## Brief
Leave the images out. Give every line below again, precisely.

Extracted material: Begin

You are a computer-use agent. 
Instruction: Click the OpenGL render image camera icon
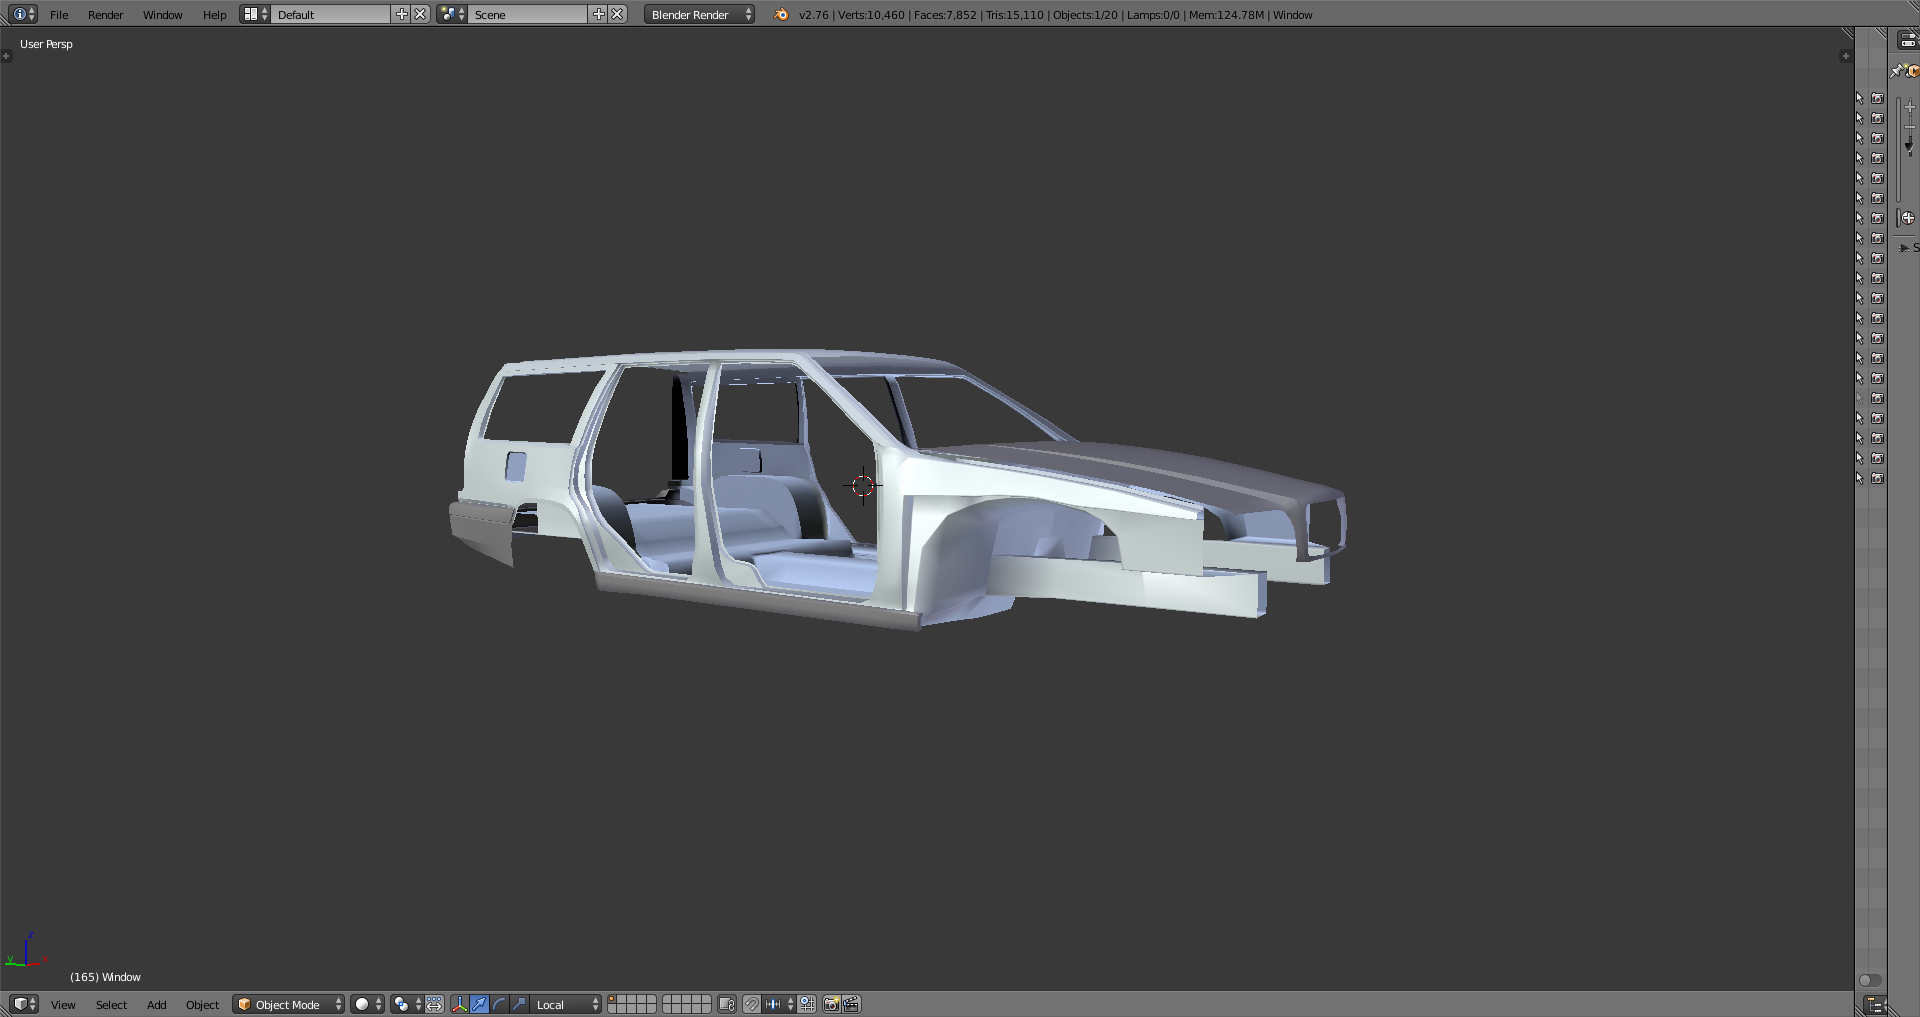click(831, 1004)
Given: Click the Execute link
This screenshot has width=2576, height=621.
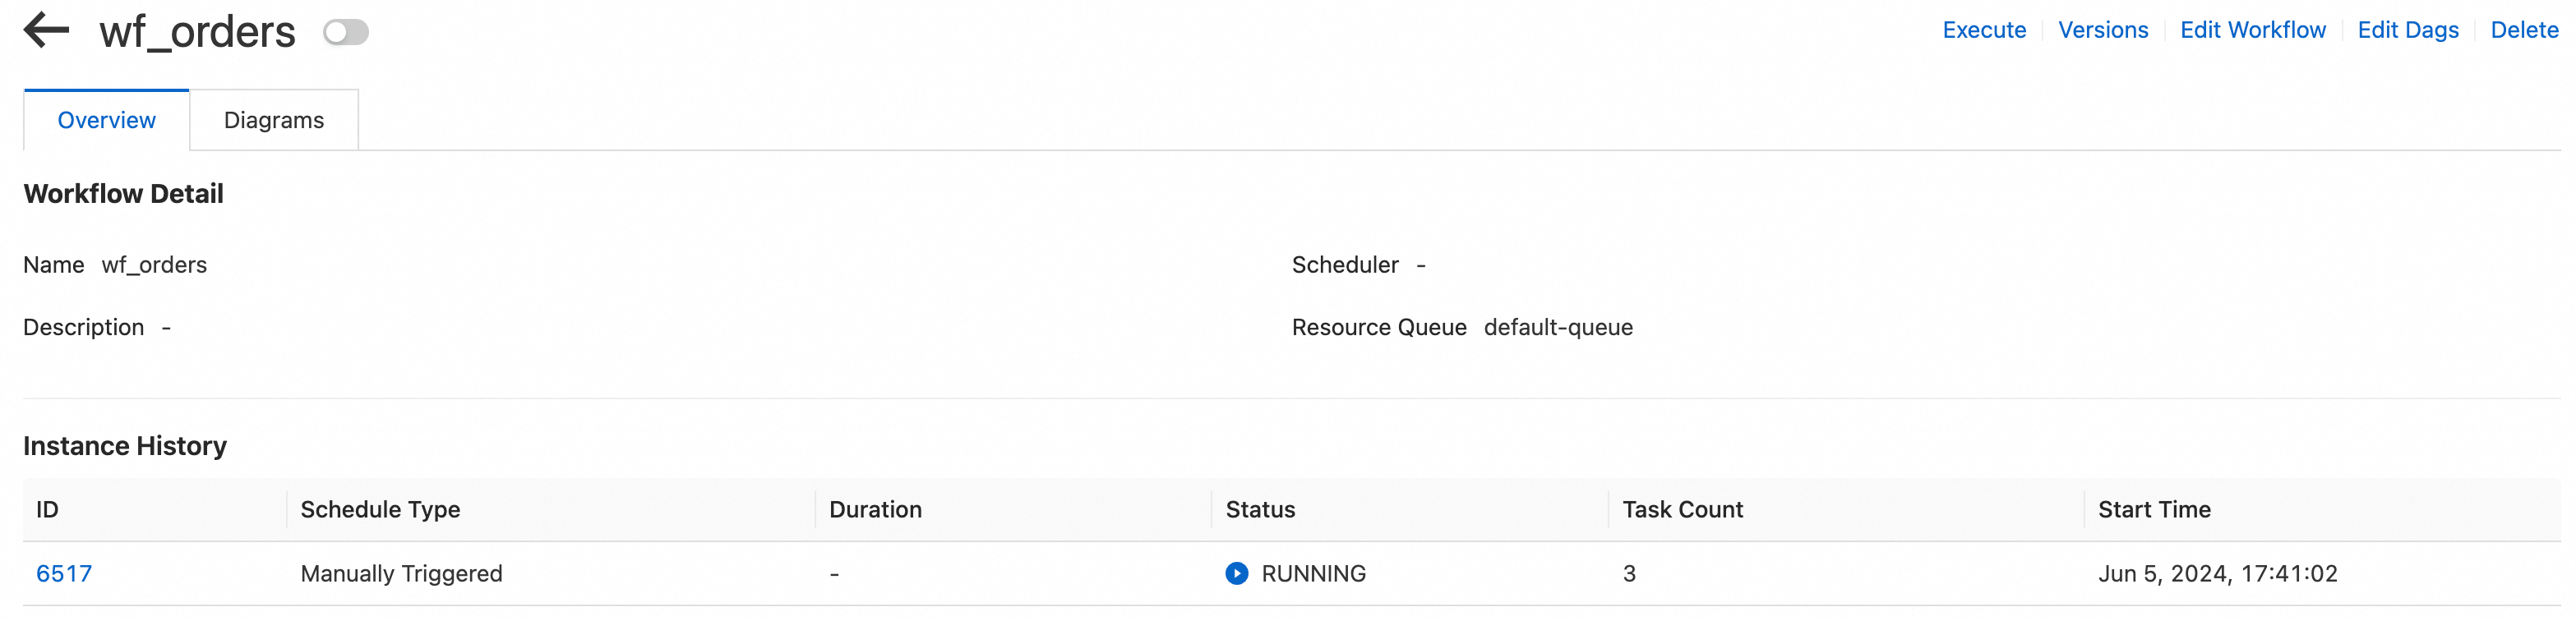Looking at the screenshot, I should tap(1983, 30).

Extracted material: End

## Response below
You are a computer-use agent. 
Instruction: Click the OpenGL render image camera icon
click(831, 1004)
Given: Click the Execute link
This screenshot has width=2576, height=621.
Looking at the screenshot, I should tap(1983, 30).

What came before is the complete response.